I played 3,761 chess games during my imprisonment, winning 91.4 percent and drawing 1.9 percent. I record these numbers not for vanity—though I confess some pleasure in the record—but because chess became, unexpectedly and providentially, one of the most effective ministry facilitators available to me. Being considered smart in a Chilean jail has advantages and grants weight to what one says about the Gospel or God’s word compared to the Pentecostals, who are widely considered to be ignorant. Chess mastery generates respect.

A man who will not sit for abstract exhortation will sit for chess. A man who distrusts preachers will trust a chess opponent—because the chessboard is honest. It does not flatter, it does not manipulate, and it does not pretend that a bad position is a good one. The man across the board from you is, for the duration of the game, your equal in dignity and your opponent in skill, and the relationship that develops across a chessboard is qualitatively different from the relationship that develops across a pulpit.

Chess cultivated patience in men who had none. It cultivated foresight—the capacity to think two, three, five moves ahead—in men whose entire existence had been governed by impulse. It cultivated self-command: the discipline to resist the obvious move in favor of the better one, to endure a bad position without panic, to accept defeat without rage. These are not merely intellectual virtues. They are moral virtues, and in an environment where impulsiveness, shortsightedness, and volatility were the norm, any activity that cultivated their opposites was doing moral work whether or not anyone recognized it as such.

Moreover, chess created conversation. The post-game analysis—“Why did you move there? What were you thinking? Did you see that I had a fork on move twelve?”—is a form of rational discourse that many inmates had never experienced.

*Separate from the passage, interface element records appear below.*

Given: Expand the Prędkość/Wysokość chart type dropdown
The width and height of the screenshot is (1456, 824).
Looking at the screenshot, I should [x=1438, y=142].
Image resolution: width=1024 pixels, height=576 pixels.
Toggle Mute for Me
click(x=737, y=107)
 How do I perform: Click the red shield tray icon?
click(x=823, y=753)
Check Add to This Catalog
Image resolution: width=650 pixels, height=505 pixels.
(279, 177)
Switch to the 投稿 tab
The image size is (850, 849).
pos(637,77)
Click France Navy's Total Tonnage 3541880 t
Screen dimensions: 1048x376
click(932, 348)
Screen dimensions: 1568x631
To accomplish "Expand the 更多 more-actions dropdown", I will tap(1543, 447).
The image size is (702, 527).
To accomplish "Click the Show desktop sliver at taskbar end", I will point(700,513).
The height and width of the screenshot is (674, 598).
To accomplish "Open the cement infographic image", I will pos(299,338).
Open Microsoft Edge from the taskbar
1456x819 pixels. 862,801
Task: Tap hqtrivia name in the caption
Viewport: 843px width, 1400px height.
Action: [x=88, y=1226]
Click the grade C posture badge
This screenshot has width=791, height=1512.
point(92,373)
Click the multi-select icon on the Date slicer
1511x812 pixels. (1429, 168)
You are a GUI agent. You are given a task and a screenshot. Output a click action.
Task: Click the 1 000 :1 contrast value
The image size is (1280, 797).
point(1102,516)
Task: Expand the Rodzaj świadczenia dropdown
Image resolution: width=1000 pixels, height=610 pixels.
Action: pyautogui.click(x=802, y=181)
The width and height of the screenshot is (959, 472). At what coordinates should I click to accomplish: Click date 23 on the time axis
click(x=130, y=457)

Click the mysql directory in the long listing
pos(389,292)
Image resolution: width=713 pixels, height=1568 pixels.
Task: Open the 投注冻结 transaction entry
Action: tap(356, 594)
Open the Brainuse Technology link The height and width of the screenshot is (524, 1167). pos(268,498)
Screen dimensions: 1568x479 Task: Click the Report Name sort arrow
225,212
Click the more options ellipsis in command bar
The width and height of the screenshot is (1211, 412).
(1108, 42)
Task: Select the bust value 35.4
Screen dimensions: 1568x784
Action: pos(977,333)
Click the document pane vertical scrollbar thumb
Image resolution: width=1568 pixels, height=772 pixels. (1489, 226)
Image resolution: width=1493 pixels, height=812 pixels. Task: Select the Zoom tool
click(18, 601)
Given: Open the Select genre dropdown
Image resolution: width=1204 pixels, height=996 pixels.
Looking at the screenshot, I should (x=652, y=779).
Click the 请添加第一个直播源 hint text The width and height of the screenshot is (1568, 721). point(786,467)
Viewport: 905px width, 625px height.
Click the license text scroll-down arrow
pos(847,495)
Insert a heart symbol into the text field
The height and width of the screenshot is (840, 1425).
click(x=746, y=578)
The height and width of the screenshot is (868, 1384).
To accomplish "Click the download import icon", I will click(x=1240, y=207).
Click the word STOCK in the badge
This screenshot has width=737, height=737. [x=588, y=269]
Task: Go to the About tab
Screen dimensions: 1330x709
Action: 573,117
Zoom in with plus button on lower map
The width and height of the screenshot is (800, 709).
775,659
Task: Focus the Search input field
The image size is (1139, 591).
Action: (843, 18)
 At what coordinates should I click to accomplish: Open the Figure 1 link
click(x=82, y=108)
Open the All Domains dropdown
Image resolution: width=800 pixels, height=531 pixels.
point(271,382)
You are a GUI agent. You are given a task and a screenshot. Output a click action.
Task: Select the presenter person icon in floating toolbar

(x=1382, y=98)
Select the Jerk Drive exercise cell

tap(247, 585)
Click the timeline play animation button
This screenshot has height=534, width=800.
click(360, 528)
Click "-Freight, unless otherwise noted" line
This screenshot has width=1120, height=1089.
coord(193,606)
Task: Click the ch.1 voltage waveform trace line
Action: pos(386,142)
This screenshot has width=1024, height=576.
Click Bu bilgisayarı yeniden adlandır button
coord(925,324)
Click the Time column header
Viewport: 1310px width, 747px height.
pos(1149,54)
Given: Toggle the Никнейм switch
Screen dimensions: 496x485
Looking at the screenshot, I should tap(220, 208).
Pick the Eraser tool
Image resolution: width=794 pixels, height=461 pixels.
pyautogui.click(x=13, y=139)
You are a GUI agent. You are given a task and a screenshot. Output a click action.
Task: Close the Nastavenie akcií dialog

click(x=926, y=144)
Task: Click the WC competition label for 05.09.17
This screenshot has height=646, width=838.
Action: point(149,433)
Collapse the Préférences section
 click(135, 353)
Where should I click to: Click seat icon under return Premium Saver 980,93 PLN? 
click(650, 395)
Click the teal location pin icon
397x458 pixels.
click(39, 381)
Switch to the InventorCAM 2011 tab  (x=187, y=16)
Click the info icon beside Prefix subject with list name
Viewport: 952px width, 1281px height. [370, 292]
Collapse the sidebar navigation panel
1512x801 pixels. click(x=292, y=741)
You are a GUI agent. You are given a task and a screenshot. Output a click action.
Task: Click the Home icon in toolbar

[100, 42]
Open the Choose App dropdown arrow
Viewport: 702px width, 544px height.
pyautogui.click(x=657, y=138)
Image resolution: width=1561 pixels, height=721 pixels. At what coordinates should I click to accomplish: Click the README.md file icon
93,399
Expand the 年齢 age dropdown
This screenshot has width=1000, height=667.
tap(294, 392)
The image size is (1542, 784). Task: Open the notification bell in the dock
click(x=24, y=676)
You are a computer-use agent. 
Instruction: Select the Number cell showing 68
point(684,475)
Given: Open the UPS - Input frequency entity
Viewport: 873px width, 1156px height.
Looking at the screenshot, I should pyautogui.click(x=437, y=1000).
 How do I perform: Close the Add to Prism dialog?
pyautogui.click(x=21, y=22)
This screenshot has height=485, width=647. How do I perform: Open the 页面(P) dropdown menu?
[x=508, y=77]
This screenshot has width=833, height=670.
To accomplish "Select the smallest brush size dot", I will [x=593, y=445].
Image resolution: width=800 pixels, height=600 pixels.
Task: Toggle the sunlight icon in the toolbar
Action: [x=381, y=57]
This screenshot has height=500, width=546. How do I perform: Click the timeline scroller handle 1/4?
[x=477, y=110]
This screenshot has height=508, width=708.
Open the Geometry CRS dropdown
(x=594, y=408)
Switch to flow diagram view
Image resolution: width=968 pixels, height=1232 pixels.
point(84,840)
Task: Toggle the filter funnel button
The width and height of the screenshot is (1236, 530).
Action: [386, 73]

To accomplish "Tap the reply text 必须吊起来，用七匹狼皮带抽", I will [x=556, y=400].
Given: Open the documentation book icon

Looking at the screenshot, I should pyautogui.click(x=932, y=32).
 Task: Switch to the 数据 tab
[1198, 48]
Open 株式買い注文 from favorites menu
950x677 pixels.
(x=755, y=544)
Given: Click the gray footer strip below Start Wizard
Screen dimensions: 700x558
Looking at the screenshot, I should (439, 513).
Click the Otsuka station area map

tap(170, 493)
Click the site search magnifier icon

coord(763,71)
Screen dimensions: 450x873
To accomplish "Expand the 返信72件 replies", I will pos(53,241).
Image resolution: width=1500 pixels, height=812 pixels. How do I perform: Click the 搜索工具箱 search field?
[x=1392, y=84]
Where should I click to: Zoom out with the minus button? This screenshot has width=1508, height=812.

They had been talked at for years—by judges, by social workers, by guards, by losers, even by preachers—but rarely had they been talked with in a context that assumed their intellectual capacity and invited their participation. Chess assumed both, and the conversations that grew out of chess games often extended far beyond the board into matters of theology, morality, family, and life. Many inmates had never been treated as if they could learn anything noble. Chess taught them otherwise, and the teaching was all the more effective because it came not through a lecture but through a game.

Books and Intellectual Engagement

I read my Bible through nearly twice and consumed 204 other books during my imprisonment—theology, history, economics, political philosophy, and Italian language. I taught myself Italian to a B1-B2 level. I wrote the five-book, eleven-volume Bearing the Cross series and the entirety of Suffering Unjustly. This intellectual engagement was not a luxury; it was survival. The mind that is not fed atrophies, and the atrophied mind is fertile ground for despair, vice, and spiritual collapse.

Most prison ministries make no provision for inmates’ intellectual lives. They bring Bibles—which is essential—but they do not bring books. They do not bring reading material that treats the inmate as a thinking person capable of engaging with serious ideas. They do not bring notebooks, pens, or writing paper. They do not bring language materials, history books, or theological works. The implicit assumption is that the inmate has no intellectual needs or that his intellectual needs are irrelevant to his spiritual condition. Both assumptions are false.